*SET TASK:* Rewrite the rows from the start through the line that contains "(x=174, y=158)", replacing "Permitted Area" with "Allowed Area" and changing nothing else. Leave the pictures out of your answer.

++++++++

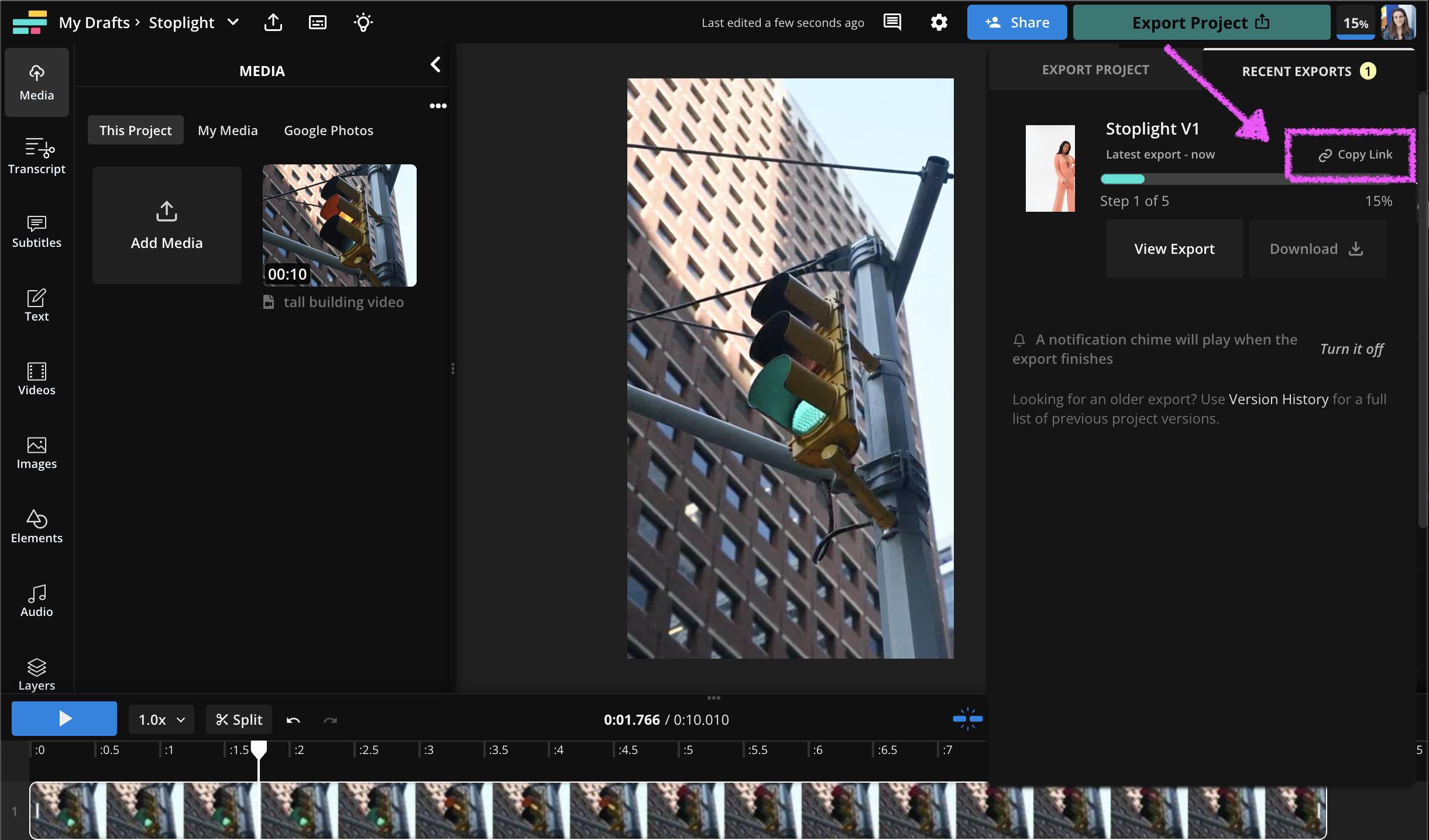Open settings gear in top bar

[x=939, y=23]
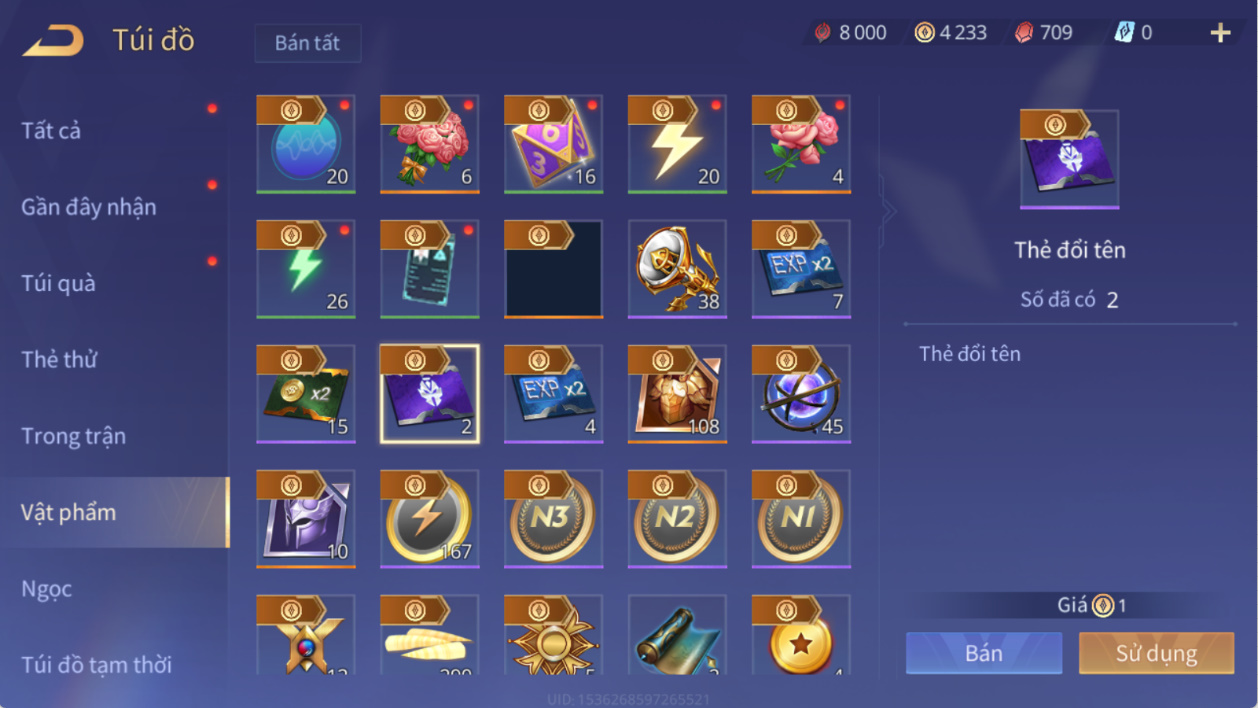Click the plus icon to add currency
Viewport: 1258px width, 708px height.
[x=1220, y=33]
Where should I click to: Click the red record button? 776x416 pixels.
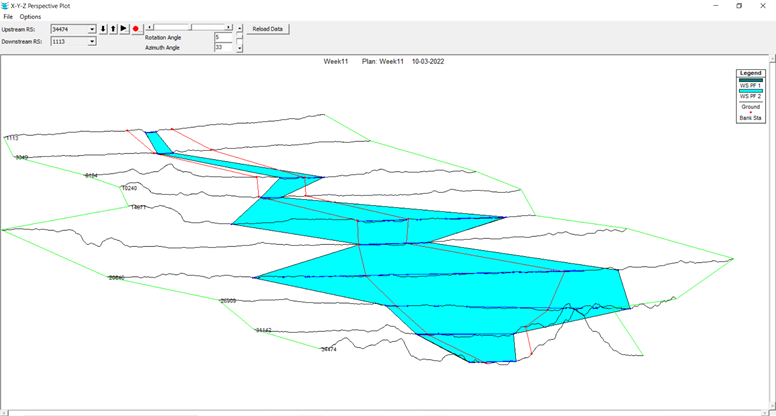(x=135, y=29)
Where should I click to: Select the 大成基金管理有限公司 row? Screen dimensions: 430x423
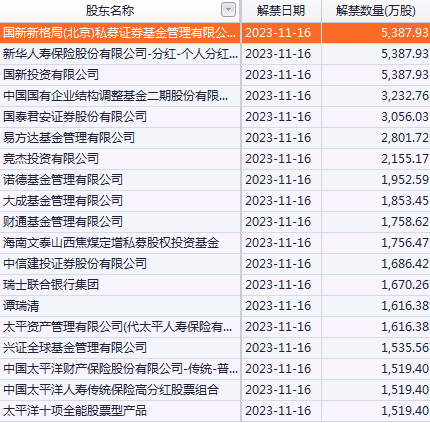(215, 201)
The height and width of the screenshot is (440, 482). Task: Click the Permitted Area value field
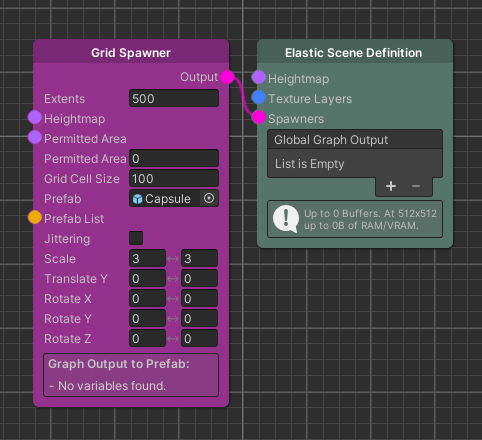(x=174, y=158)
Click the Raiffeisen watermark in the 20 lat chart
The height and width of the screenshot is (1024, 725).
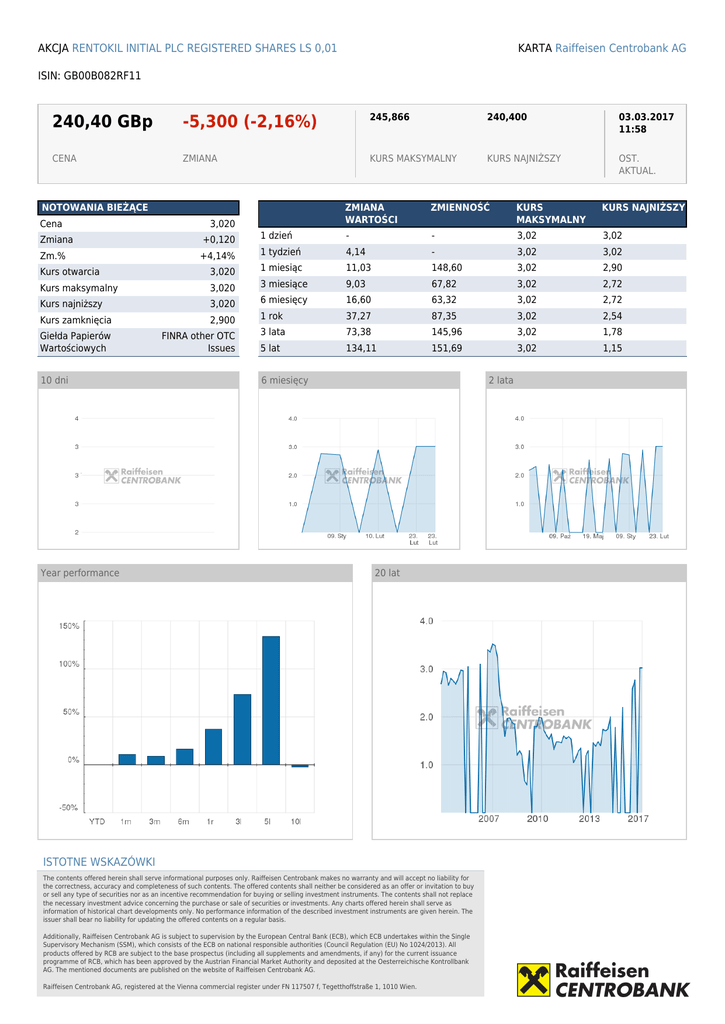click(x=533, y=717)
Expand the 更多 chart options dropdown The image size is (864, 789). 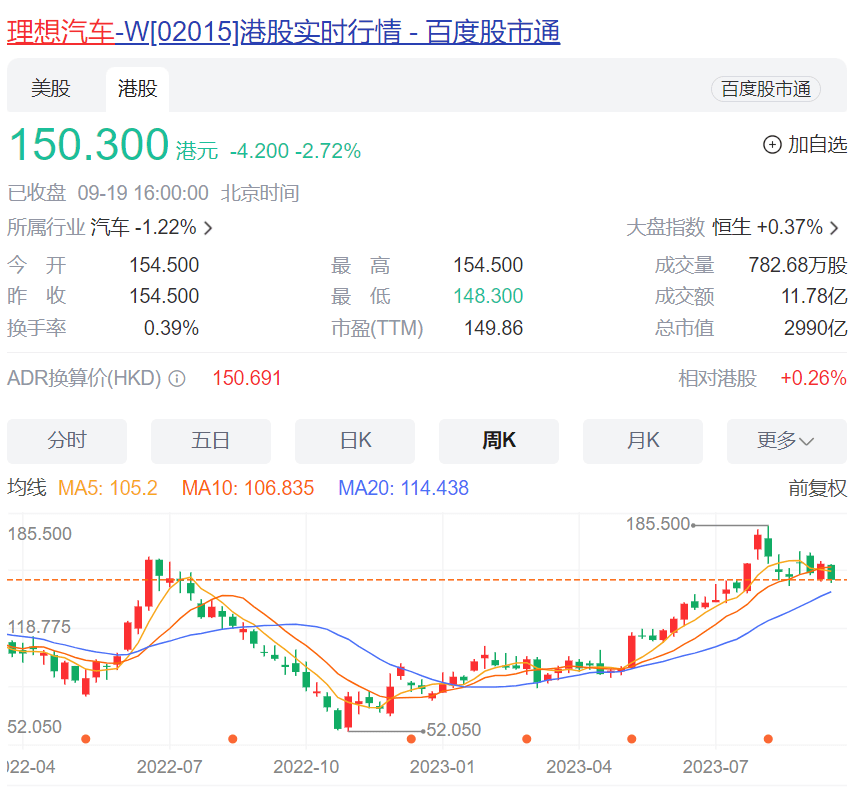787,441
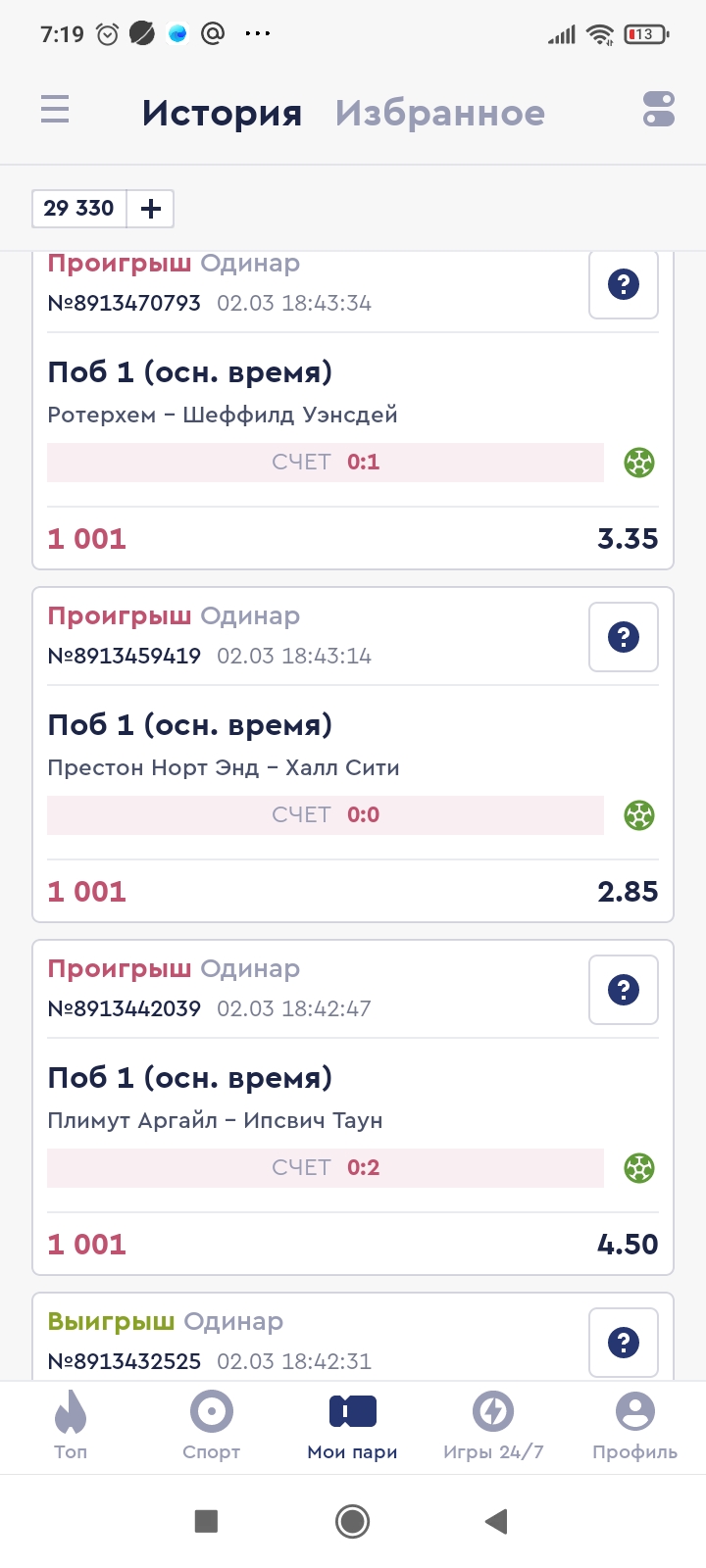Open help for bet №8913442039
The image size is (706, 1568).
[x=623, y=990]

++++++++

*FINAL ANSWER:*
Open settings gear in top bar

[x=939, y=23]
Click the plus icon to add currency
Viewport: 1258px width, 708px height.
[x=1220, y=33]
Where should I click to: Click the red record button? 776x416 pixels.
(x=135, y=29)
Where should I click to: Select the 大成基金管理有限公司 row? Screen dimensions: 430x423
(215, 201)
The height and width of the screenshot is (440, 482). Task: Click the Allowed Area value field
(x=174, y=158)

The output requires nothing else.